The vertical line scan EDAX plot shown in Fig. 9 for 400 mm/s samples is completely different from Fig. 7. In this case, there are two distinct regions—the first region having high Al wt% while the second bottom region has high Cu wt% creating a material discontinuity in the keyhole. This is also clear from the SEM diagram shown in Fig. 6. This characteristic is due to the fact that since the sample was created at a higher scan rate, time needed for materials flow and mix during melting and solidification was not sufficient.

If the two process conditions are compared, it appears that the 300 mm/s scan speed provides continuous weld pool along the length of the weld. This results in creation of uniform Al and Cu rich regions that solidify and create robust joint.
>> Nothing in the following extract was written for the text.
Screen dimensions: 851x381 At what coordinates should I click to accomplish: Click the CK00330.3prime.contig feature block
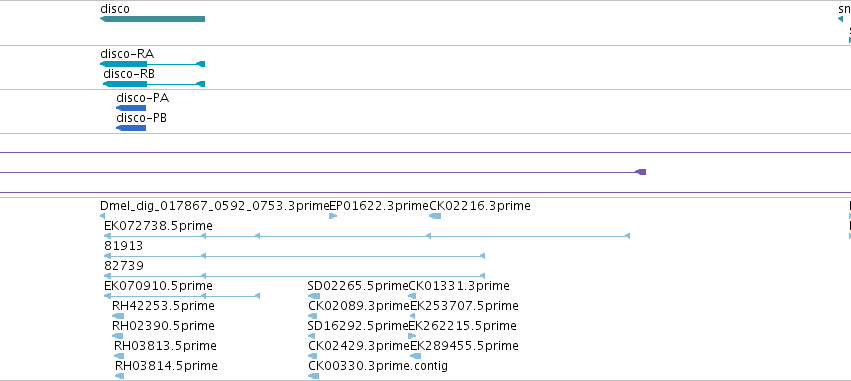click(313, 376)
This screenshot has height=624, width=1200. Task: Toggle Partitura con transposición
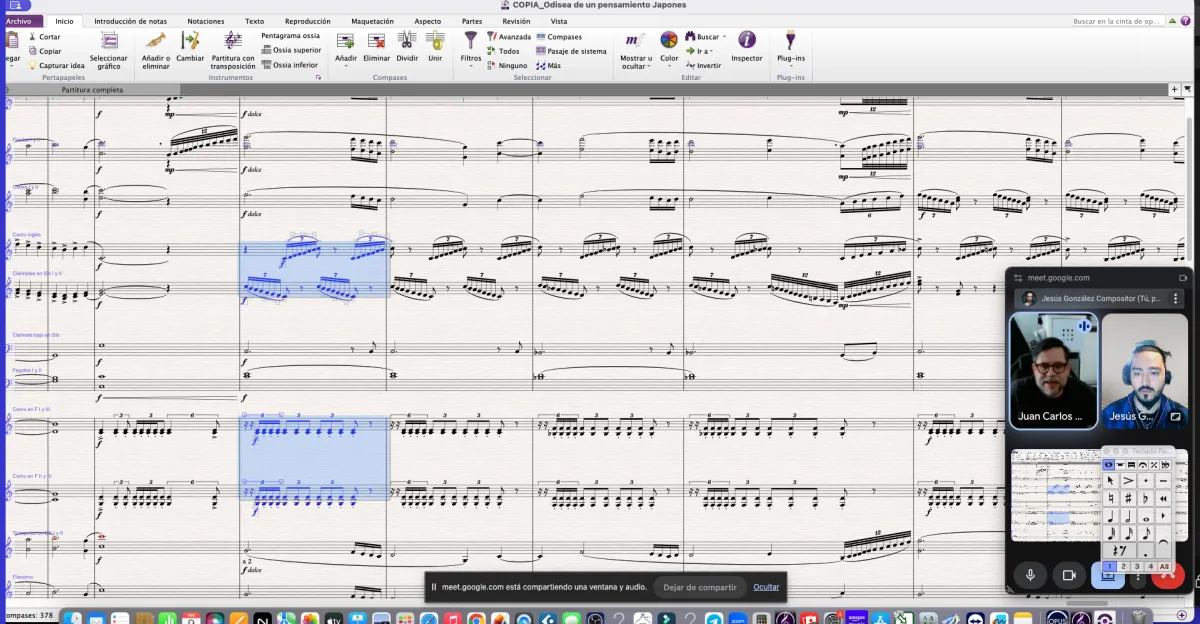(x=232, y=41)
At 400 mm/s, it appears that the weld pool is unstable (ripple on top surface). This results in a very turbulent pool with a mixture of liquid and solid regions. This is obvious in Fig. 9 where both bands of Al are present 150 μm below the Cu surface resulting in a large variation Al and Cu composition. There is also a spout of Cu into the Al just to the left of EDAX line (Fig. 9a). It is thus concluded that the relative wt% of Cu and Al in keyhole is different for two samples created using different scanning speeds, hence it is expected that the bond strength will be different for two different samples. The created samples were also peeled manually. It was also observed that it was easier to peel samples created using 400 mm/s scan speed than those using 300 mm/s scan rate. Quantitative measurement of weld strength will be performed next and will be discussed in later publications.

5 Summary

Aluminum and copper were successfully welded by using a fiber laser of power 225 W (or 50 % of maximum power). The solubility of both metals was observed to be affected by scan rate; the distribution of aluminum in copper was more uniform for the samples created using a scan rate of 300 mm/s as evidenced from both SEM and EDAX analyses. It was expected that the samples created by 300 mm/s scan rate will have higher weld strength that was confirmed through qualitative weld strength observed from manual peeling of both types of samples.